Without the pictures, extract every line from the start of the material to the line containing "The width and height of the screenshot is (259, 206).", both ends included.

==*==

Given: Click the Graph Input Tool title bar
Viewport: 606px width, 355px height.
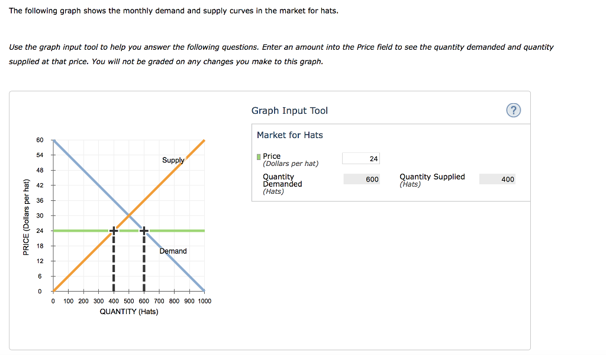Looking at the screenshot, I should point(290,110).
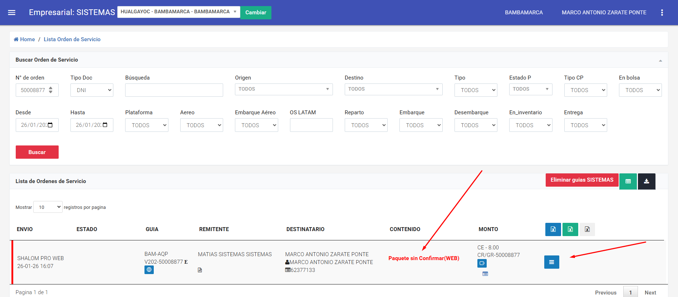Open the Tipo Doc dropdown showing DNI
This screenshot has height=297, width=678.
(x=92, y=90)
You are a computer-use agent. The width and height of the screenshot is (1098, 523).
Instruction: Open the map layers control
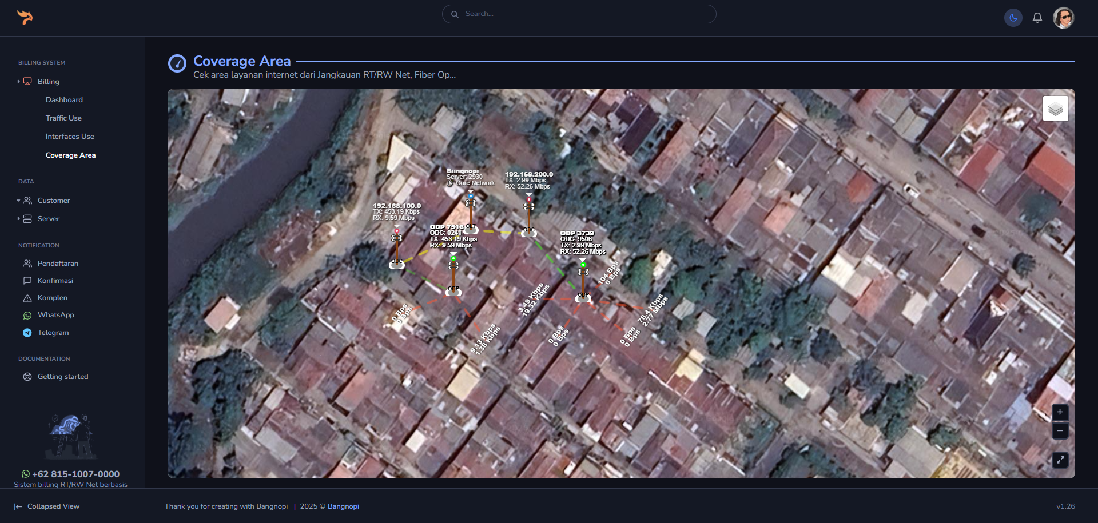(x=1055, y=109)
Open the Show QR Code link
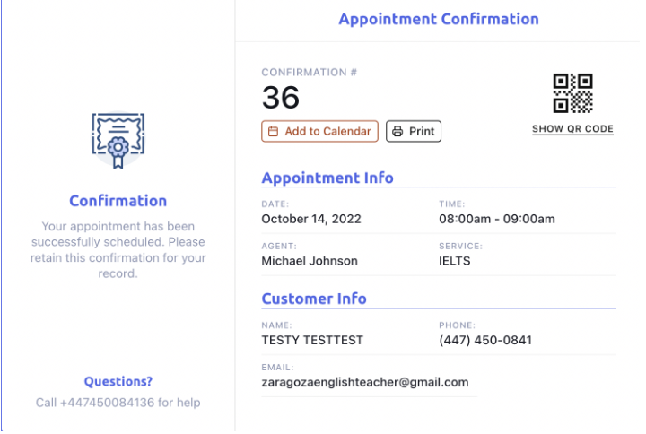Image resolution: width=646 pixels, height=434 pixels. coord(572,129)
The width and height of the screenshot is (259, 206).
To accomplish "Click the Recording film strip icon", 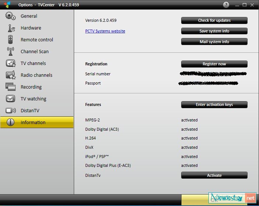I will pos(11,87).
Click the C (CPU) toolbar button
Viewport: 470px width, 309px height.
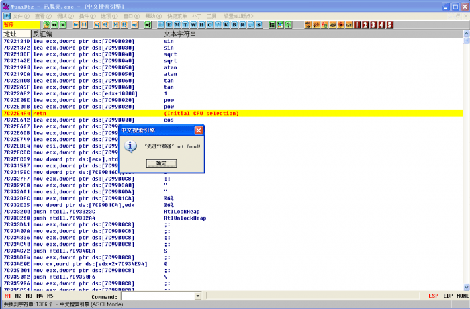[208, 25]

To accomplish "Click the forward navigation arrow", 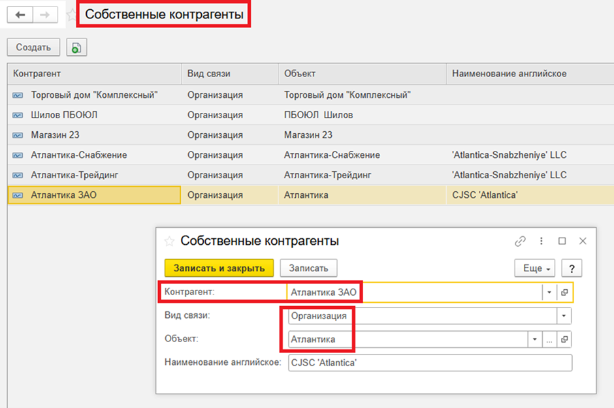I will tap(44, 14).
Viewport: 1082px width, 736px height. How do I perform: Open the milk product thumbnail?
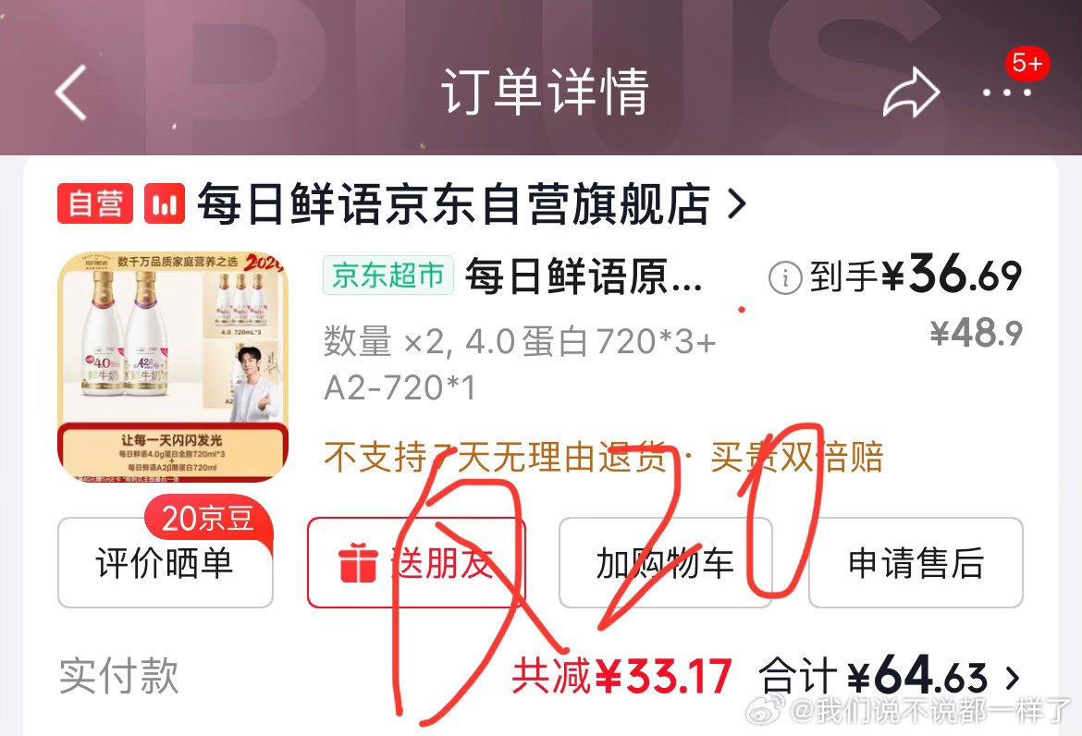click(x=173, y=367)
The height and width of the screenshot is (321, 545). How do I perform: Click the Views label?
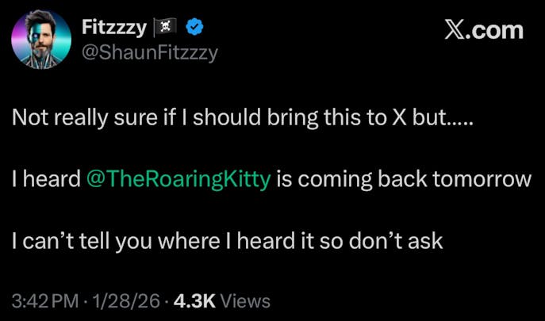(244, 301)
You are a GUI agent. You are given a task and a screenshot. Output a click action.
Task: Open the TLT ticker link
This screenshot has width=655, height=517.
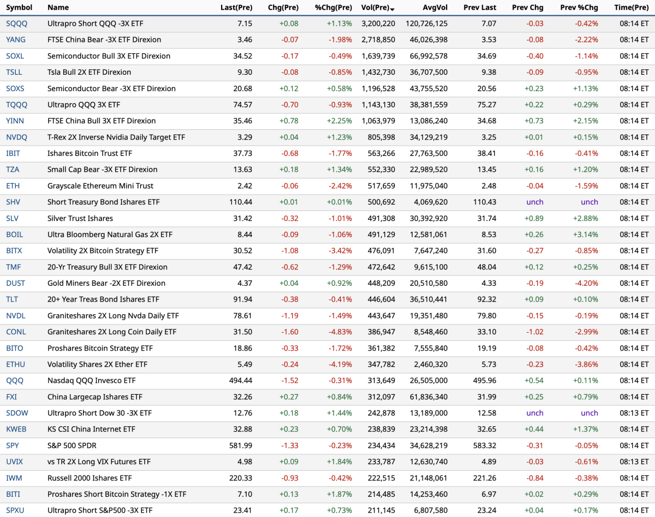(12, 299)
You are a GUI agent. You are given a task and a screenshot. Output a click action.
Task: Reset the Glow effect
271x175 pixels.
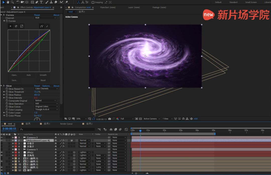pos(37,86)
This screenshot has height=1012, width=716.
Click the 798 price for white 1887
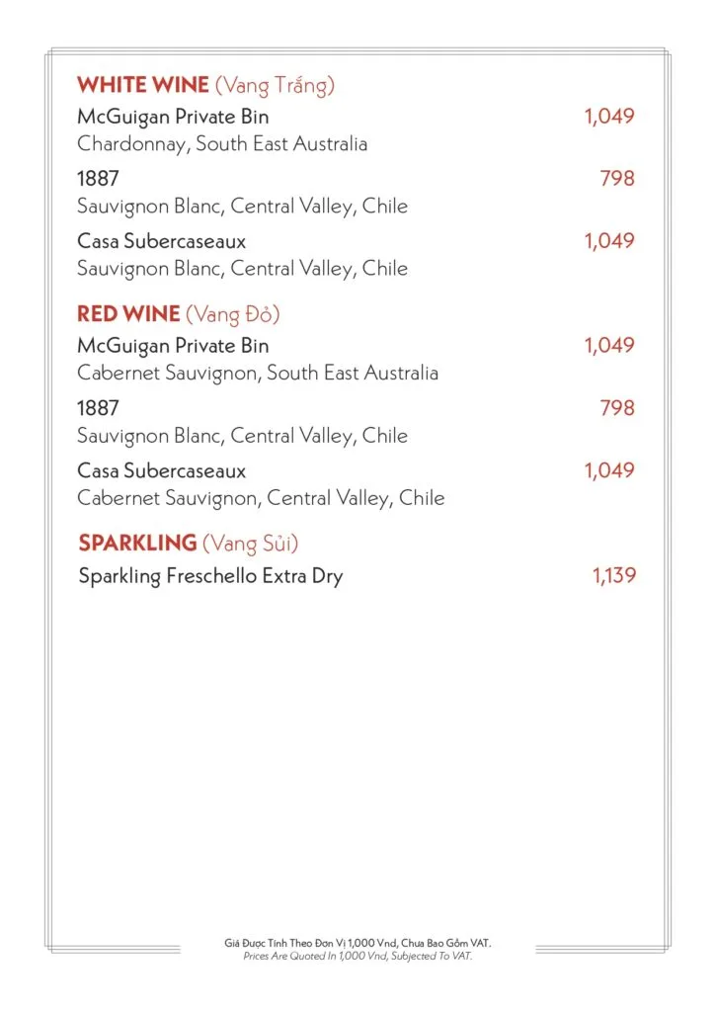[617, 179]
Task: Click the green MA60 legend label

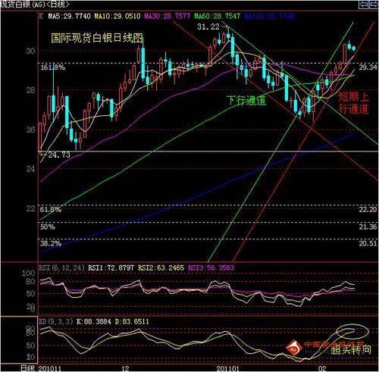Action: click(217, 17)
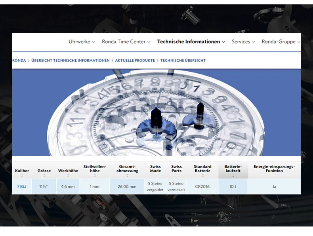
Task: Click the watch movement banner image
Action: pyautogui.click(x=156, y=113)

==*==

- Answer below:
Given: Click the Graph Input Tool title bar
Viewport: 606px width, 355px height.
Looking at the screenshot, I should point(290,110).
Open the Tipo Doc dropdown showing DNI
This screenshot has height=297, width=678.
(x=92, y=90)
You are a computer-use agent. The width and height of the screenshot is (1098, 523).
Instruction: Open the map layers control
(x=1055, y=109)
Open the Show QR Code link
Image resolution: width=646 pixels, height=434 pixels. coord(572,129)
The width and height of the screenshot is (259, 206).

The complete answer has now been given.